Di vitale importanza era la scuola per infermieri professionali che oltre a formare i futuri infermieri forniva anche la forza lavoro necessaria.
Gli allievi del primo anno collaboravano con l'ausiliario, quelli del secondo anno collaboravano con gli infermieri, mentre quelli del terzo anno, l'ultimo, seguiti da un monitore responsabile svolgevano, quasi al completo, le loro mansioni prestando supporto al personale di reparto e ai pazienti stessi.
La presidenza e la direzione del nosocomio acquese, indipendentemente dal colore politico, era sempre locale e di conseguenza sotto il controllo del cittadino elettore che poteva incontrare facilmente il politico dirigente mantenendo così un contatto diretto.
Oggi la situazione è la seguente: la scuola infermieristica e la lavanderia sono state chiuse, l'inceneritore per i rifiuti non c'è più, la posta pneumatica così come le macchine per il ghiaccio sono stati smantellate, i materassini anti-decubito sono introvabili, rischia la chiusura anche la sterilizzazione, per fortuna è rimasta la cucina che nonostante il personale ridotto è più che soddisfacente, inoltre alcuni servizi come lavanderia, manutenzione, pulizia dei locali e servizi minori sono stati dati in appalto (la lavanderia è in Toscana!).
Si è dato spazio alle agenzie per coprire le emergenze, e questo può andare bene, quando però i lavoratori di queste agenzie coprono per più anni un'emergenza quest'ultima non è più tale, diventa un'esigenza, un'esigenza di personale stabilizzato.
Sono spariti gli ausiliari e gli infermieri generici, tranne qualche raro caso sono stati sostituiti dagli O.S.S. (operatori socio sanitari), ma anche questi ultimi rischiano di essere sostituiti da personale precario ed a basso costo ma non qualificato.
In alcuni reparti non ci sono più medici di notte, nei festivi al pomeriggio e sono stati drasticamente ridotti i posti letto.
L'ospedale è vero è stato rinnovato e ampliato, integrato con alcuni importanti reparti come il servizio dialisi e la rianimazione, anche se quest'ultima fatica a sopravvivere per la mancanza di medici anestesisti (per quale motivo vanno via da Acqui?).

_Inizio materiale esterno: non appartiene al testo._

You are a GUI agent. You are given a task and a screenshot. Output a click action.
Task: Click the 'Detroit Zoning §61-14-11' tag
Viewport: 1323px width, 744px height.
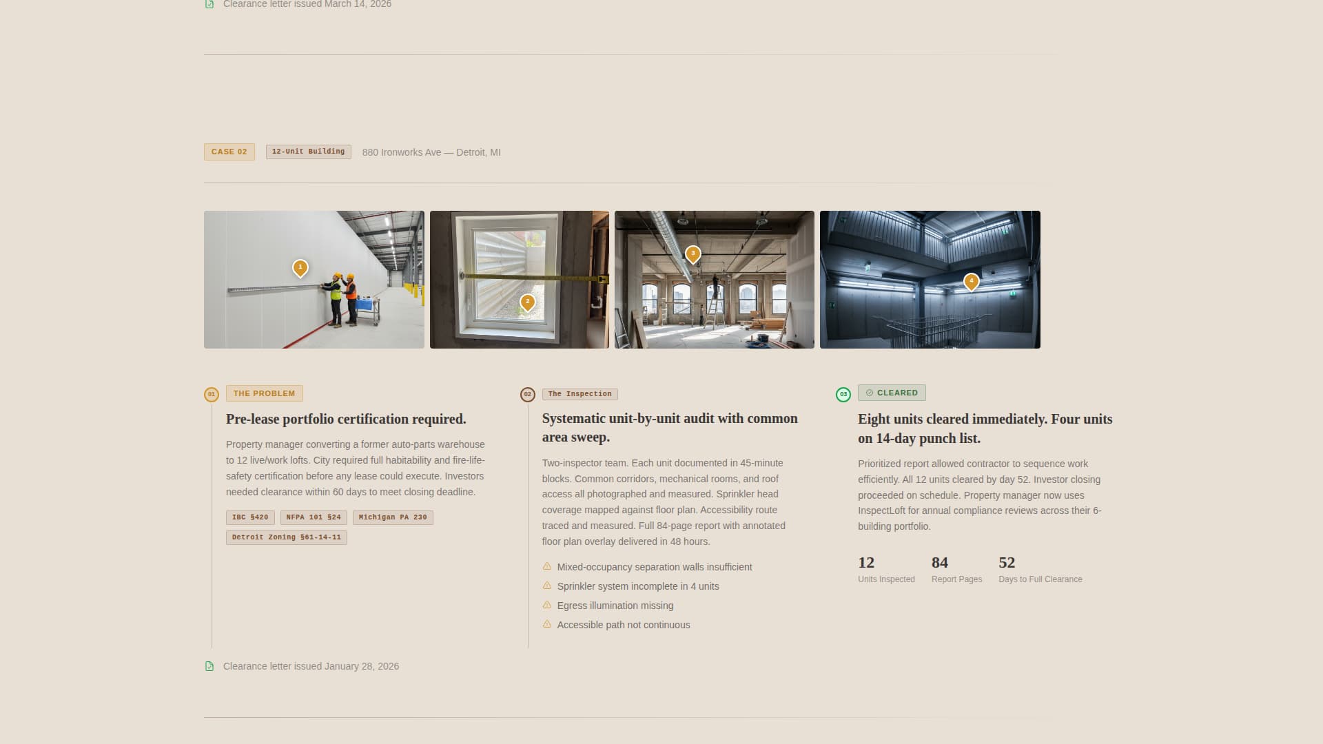pos(286,537)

In definitiva anni fa il nostro ospedale creava posti di lavoro e i dipendenti erano coinvolti nell'attività di un'azienda che sentivano anche la loro, oggi si è dato spazio all'immagine a discapito dell'assistenza infermieristica, si è sottovalutata la comunicazione, il rapporto con le persone. Se si vuole puntare sull'eccellenza, riducendo alcuni reparti per potenziarne altri va bene, ma lo si faccia alla luce del sole e si spieghi agli acquesi l'intento! Non si perda tempo mettendo delle pezze qua e là creando disorganizzazione e penalizzando il servizio.
C'era una volta l'USSL 75 era la più grande azienda dell'acquese, offriva una buona assistenza e alla fine del mese riusciva a fare quadrare i conti".